-- Task inputs --
• • •

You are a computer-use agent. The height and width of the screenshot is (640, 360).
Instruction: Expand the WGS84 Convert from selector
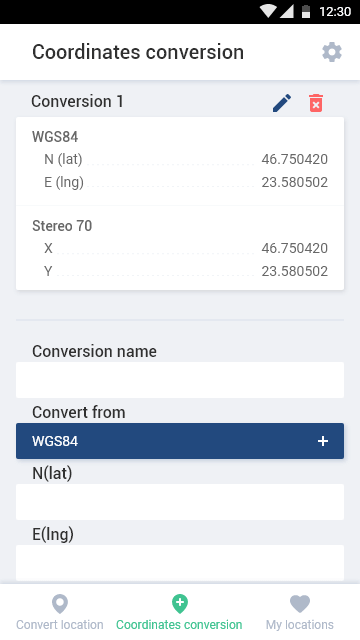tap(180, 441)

• • •

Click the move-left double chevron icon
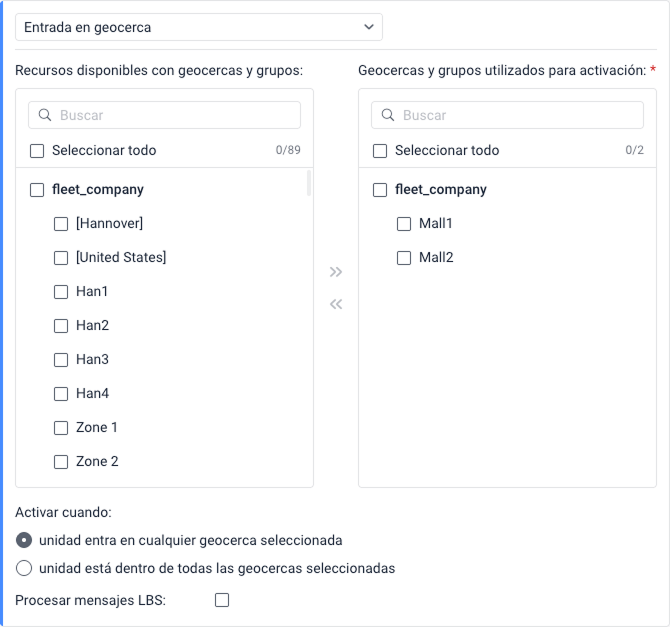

• • •

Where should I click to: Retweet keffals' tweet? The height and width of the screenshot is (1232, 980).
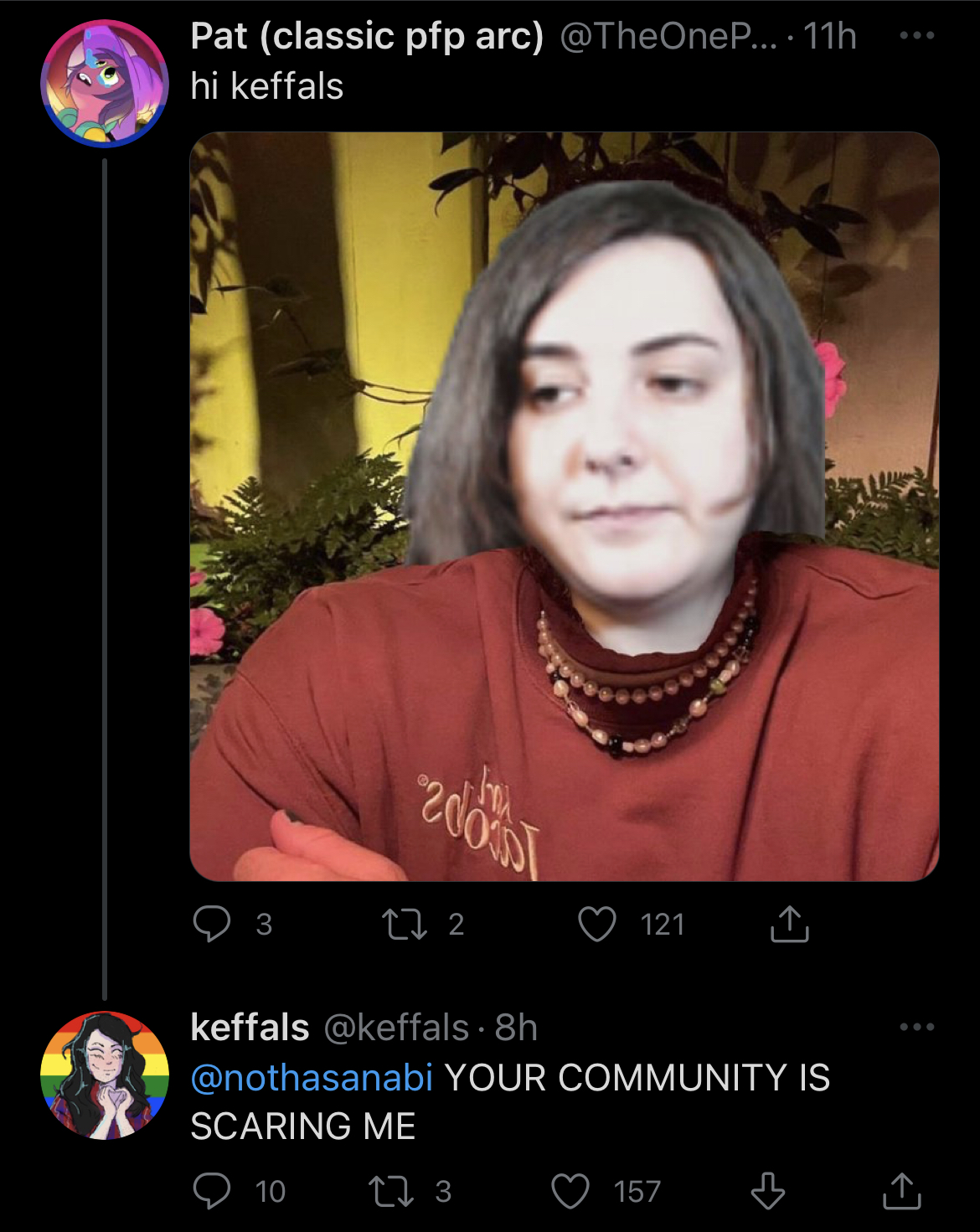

• • •

-- Prompt --
The lines above that hold the string "screenshot" are to be located and copied.

-- Solution to this exercise --
You are a computer-use agent. The height and width of the screenshot is (640, 360).
Where should I click to: Retweet keffals' tweet? The height and width of the screenshot is (1232, 980).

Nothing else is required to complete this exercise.